Ci sono due differenti domande arrotolate in una sola, ed è innanzitutto importante dissezionarle.
" non riesco a trovare un senso al tutto, cioè un senso un po' più "spirituale" di "nascere, crescere, scopare, morire". "
Beh, questo è fondamentalmente perché non c'è, quindi il fatto che non lo trovi significa che non stai inventando niente per riempire il suo posto. La necessità di avere qualcosa che soddisfi quel requisito penso sia attribuito ad aristotele e tutta la sua roba che ha permeato nella civiltà occidentale per migliaia di anni con la sua "causa finale" e le sue implicazioni teleologiche (quelle che piacevano tanto ai cristiani in quanto potevano essere trasformate in teologiche che invece han buttato nel cesso la sua parte ateistica).
Il fatto che non ci sia uno scopo, un fine, un significato nella vita, è una cosa meravigliosa. Questo significa che dall'altra parte non ci sarà un dittatore celeste più autoritario di Kim Jong Il che romperà il cazzo dicendo " No, hai sbagliato tutto! Dovevi adorarmi in vita! ". Questa è una cosa meravigliosa perché significa che tu puoi scegliere il tuo significato, che tu puoi crearti il tuo scopo, che sei veramente libero, che hai realmente la libertà individuale di dire "questo è quello che voglio fare". Le fighette si fanno impaurire dalla vertigine delle possibilità, noi uomini fighi facciamo così:
E viviamo come cazzo ci pare.
La seconda domanda è come fa una persona realista ad affrontare l'idea che un giorno deve morire ?
Il tetrafarmaco, per me, non funziona. Perché la morte in sé non mi fa affatto paura, è che la vita mi piace parecchio, e gradirei non perdere le mie facoltà mentali.
Per metterla in termini semplici, io sono contrario alla morte. La mia opinione riguardo questo particolare argomento non è complicata: penso che la morte sia male. Citando Yudkowsky, c'è questa presunzione per cui se poni una domanda in maniera profonda e pretenziosa come " qual'è il significato della vita? " o " come affrontare la morte ? " meriti una risposta profonda e filosofica e controintuitiva. Non mi piego a questo gioco delle parti. Vita è bene, morte è male, salute è bene, malattia è male; se puoi vivere in salute a 60 anni, vivere in salute a 70 anni è meglio, vivere 500 anni in salute è pure meglio, vivere 10mila anni in salute è pure meglio. E quando la gente mi chiede " Ma vuoi vivere per sempre? " rispondo, "Beh, non lo so, per sempre è proprio tanto tempo ", però oggi voglio vivere un giorno di più, domani vorrò vivere un giorno di più, quindi voglio vivere per sempre (prova per induzione sulla retta degli interi positivi).

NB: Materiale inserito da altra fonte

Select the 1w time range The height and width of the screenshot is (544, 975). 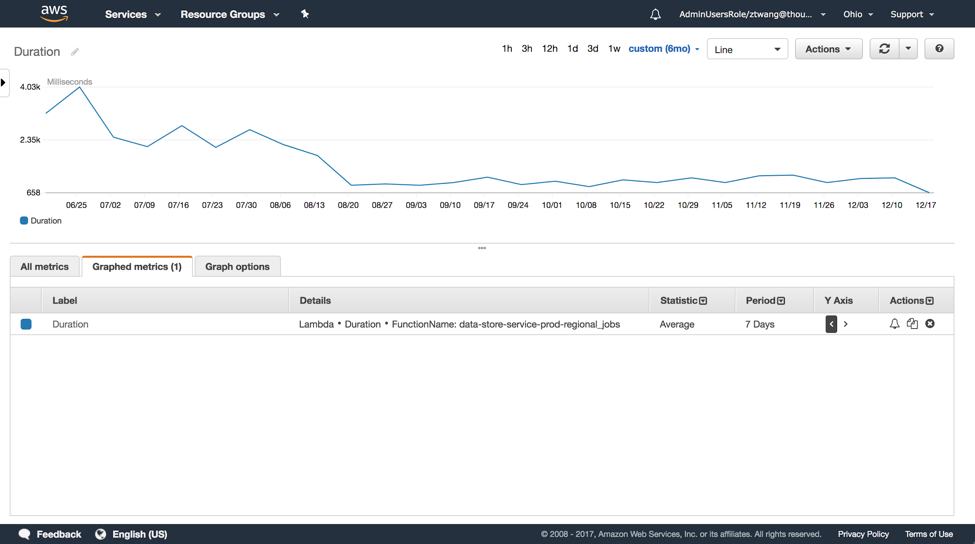click(614, 49)
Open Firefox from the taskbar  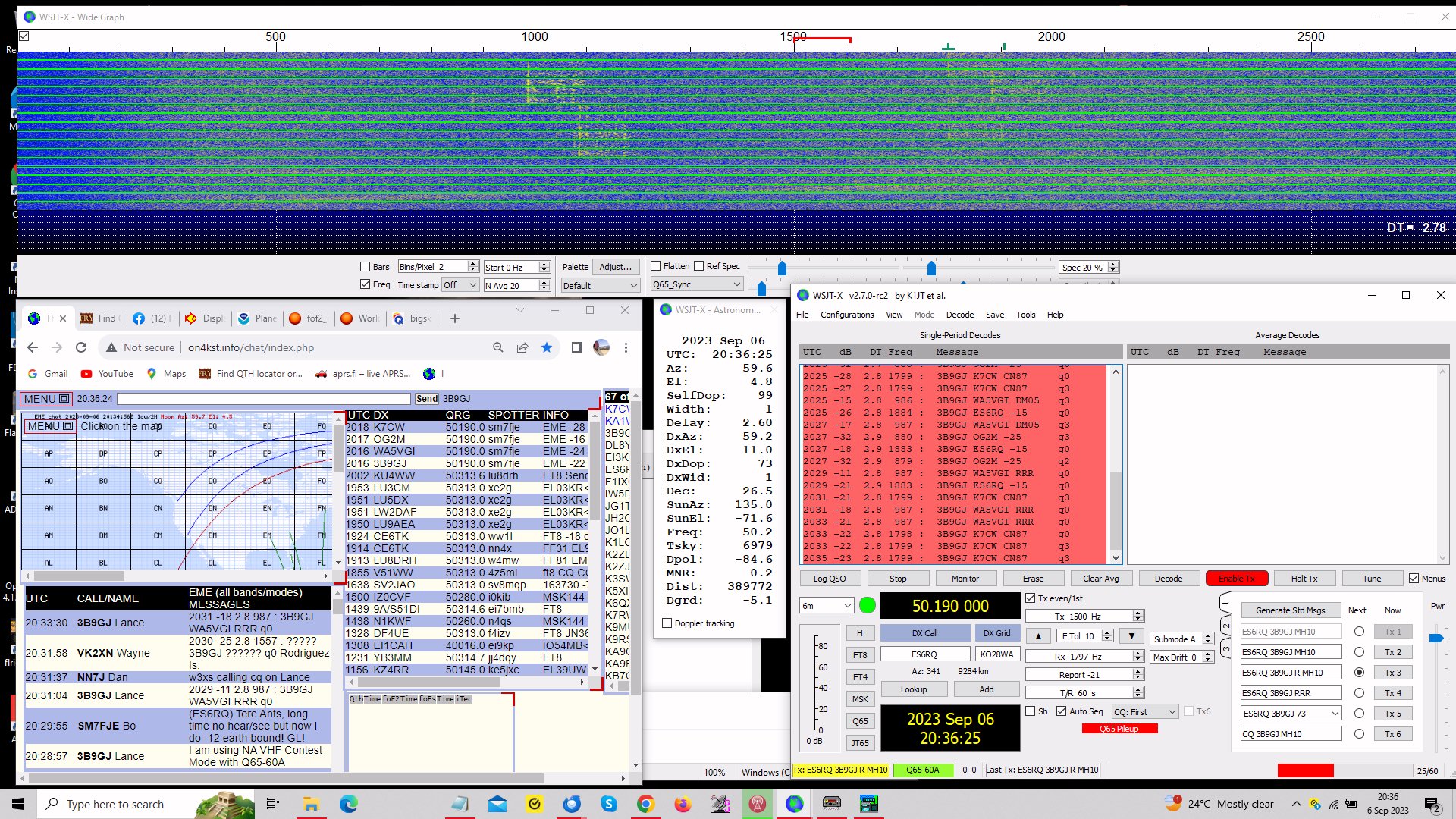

Io non voglio che la gente abbia consolazione per la morte. Le persone religiose non hanno il lusso di puntare il dito verso, un terremoto, o qualcosa del genere, e dire " oh, questa è una triste tragedia senza scopo ". Hanno il loro papino celeste, e quindi tutto deve far parte di un piano, tutto deve essere sotto immaginario controllo, tutto deve avere una ragione, morte inclusa. Il premio nobel Steven Weinberg scrive " più comprendiamo l'universo, più sembra assurdamente senza senso". Chi non crede in religioni e aldilà e cose varie non può permettersi il lusso di una consolazione.
Io voglio che la gente si incazzi con la morte. Voglio che l'umanità si unisca contro un unico scopo, e magari non l'anno prossimo, non tra dieci anni, non fra cento anni, ma prima o poi, riuscire a smettere di essere fighette che muoiono continuamente!
Abbiamo già esaudito due su tre dei sogni degli alchimisti: trasmutiamo gli elementi e possiamo volare. Ora è tempo di muovere il culo e diventare immortali.